The <controlaccess> element is a wrapper element that groups key access points for the described materials and enables authority-controlled searching across finding aids on a computer network, serving a function similar to the added entries and subject headings in a catalog record (1XX, 6XX, and 7XX fields in MARC). Hundreds of names and subjects can appear in a finding aid; processors and catalogers identify the most significant ones for special encoding as controlled access terms. Finding aid searches limited to <controlaccess> subelements will improve the likelihood of locating strong sources of information on a desired topic, because access terms will have been entered in a consistent form across finding aids. At a minimum, the same controlled access terms should be encoded in EAD as in the MARC record for the collection. The elements contained in <controlaccess> are these (listed here in the order in which they will be discussed):
The archival principle of multilevel description, the SGML concept of inheritance, and the EAD <controlaccess> element can all work together to provide a very sophisticated access system. The trade-offs are the need for a very sophisticated search engine to take advantage of the tagging and the added cost of marking up the text. Each institution will need to weigh the costs and benefits of depth of indexing based on availability of appropriate search and display mechanisms, the size and research value of a collection, and the expense of doing more complex markup. For many collections, and in many repositories, bundling all the controlled access terms in <archdesc> will be the most practical approach.
The SOURCE attribute designates the source of a specific controlled vocabulary term or the rules that were used to formulate it. For each of the index term subelements available in <controlaccess> the SOURCE attribute is a semiclosed list.(67) The source list includes acronyms for several types of sources:
If the appropriate thesaurus, authority list, or cataloging rules source is not included in the semi-closed list enumerated in the EAD Tag Library, a code for it can be specified in the OTHERSOURCE attribute (the SOURCE attribute is set to the value "other", and then the code for the source being used is supplied in the OTHERSOURCE attribute). Note that "local terms" may be encoded as one type of OTHERSOURCE, but just as is the case in an online catalog, extensive use of local terms will greatly reduce the effectiveness of cross-finding aid or cross-institutional searching.

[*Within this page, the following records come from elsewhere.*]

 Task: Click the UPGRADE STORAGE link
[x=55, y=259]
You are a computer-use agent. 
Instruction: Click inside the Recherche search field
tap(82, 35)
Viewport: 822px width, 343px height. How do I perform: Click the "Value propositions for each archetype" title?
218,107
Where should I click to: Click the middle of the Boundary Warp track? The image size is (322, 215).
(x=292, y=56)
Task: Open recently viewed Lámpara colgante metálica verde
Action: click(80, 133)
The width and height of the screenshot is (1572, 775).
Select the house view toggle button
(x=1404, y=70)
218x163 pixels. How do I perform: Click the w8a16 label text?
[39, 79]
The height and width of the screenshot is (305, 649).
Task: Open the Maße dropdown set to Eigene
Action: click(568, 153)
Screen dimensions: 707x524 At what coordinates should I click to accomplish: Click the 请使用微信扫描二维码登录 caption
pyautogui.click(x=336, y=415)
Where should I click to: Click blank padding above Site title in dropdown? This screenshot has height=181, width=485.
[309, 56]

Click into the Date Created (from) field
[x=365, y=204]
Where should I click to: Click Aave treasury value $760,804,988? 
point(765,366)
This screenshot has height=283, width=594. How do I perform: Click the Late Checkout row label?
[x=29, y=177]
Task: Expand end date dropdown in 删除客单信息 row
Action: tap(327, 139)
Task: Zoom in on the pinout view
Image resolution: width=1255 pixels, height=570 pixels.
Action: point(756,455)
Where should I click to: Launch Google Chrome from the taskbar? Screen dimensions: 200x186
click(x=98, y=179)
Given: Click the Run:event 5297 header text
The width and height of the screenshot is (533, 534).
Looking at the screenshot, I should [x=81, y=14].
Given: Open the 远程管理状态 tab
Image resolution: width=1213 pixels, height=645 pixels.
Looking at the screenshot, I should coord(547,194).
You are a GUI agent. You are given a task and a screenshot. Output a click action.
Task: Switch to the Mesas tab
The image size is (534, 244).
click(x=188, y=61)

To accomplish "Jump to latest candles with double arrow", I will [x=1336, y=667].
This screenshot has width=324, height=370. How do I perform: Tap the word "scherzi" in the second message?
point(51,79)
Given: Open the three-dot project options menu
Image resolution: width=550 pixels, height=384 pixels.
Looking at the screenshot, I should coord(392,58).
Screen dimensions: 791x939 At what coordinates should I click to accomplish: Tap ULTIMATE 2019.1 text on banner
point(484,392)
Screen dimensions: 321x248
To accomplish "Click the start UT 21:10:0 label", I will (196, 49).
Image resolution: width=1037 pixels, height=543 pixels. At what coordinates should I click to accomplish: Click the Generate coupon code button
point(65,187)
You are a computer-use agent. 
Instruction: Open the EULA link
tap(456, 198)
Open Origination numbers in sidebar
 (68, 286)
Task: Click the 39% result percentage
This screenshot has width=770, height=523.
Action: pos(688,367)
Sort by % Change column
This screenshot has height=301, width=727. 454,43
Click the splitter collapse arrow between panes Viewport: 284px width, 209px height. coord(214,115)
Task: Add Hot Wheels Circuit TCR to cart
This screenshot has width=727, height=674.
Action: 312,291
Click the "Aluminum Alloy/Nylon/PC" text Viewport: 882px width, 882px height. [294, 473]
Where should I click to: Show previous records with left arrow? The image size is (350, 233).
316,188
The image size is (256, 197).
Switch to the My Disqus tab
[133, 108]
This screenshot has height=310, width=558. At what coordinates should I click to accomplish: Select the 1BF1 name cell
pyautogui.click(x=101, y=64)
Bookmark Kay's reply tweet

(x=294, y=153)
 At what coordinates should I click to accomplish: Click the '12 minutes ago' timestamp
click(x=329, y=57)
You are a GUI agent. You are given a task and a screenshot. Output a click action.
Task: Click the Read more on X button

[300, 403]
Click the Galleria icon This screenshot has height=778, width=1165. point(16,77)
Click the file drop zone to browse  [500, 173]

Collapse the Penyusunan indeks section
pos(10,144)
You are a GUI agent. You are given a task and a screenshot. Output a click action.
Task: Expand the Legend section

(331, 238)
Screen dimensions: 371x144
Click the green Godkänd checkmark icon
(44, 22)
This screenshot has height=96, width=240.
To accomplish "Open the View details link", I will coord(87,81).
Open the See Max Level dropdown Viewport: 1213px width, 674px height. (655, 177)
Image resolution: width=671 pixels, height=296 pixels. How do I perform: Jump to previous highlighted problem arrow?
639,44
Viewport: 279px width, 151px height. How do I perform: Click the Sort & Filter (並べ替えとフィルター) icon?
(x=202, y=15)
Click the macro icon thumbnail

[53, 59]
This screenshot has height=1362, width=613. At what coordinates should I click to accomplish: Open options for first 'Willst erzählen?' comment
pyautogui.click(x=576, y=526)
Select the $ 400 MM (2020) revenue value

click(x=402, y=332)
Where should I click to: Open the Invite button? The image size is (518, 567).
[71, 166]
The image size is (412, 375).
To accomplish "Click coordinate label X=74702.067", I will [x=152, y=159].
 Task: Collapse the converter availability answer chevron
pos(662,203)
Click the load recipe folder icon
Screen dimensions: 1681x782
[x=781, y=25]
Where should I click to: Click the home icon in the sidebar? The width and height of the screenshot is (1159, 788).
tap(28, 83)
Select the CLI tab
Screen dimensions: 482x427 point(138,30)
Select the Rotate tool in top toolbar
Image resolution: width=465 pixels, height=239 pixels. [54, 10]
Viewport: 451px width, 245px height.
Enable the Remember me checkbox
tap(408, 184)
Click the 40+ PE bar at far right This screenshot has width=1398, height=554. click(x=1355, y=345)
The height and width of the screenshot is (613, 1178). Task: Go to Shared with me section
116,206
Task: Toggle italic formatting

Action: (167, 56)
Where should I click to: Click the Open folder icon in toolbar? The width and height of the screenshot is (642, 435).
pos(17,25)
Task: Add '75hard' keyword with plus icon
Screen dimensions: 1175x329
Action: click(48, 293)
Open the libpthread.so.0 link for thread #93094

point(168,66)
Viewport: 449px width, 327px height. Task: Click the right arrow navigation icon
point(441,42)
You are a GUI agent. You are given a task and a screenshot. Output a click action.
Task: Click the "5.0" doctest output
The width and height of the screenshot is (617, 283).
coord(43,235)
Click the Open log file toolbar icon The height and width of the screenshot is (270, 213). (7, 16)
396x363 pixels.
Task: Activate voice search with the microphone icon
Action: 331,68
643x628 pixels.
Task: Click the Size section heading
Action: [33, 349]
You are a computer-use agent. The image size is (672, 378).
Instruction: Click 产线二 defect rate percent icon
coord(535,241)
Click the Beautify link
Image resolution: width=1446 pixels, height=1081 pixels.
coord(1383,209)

The AUTHFILENUMBER attribute can be used to specify an authority record number for a name or term. If AUTHFILENUMBER is used, the SOURCE attribute also should be used to identify the authority file from which the record number was taken. By including the AUTHFILENUMBER attribute, it may become possible to pull an authority record into a finding aid dynamically in order to make cross references available for searching. This is especially useful when, for example, an individual is the subject of a body of materials, since it is not possible to encode <persname> within <subject> (see also section 188.8.131.52).
The ROLE attribute is available in <corpname>, <famname>, <persname>, <geogname>, <name>, and <title> to specify the relationship of the named entity to the materials. Examples of such usage are illustrated in section 184.108.40.206.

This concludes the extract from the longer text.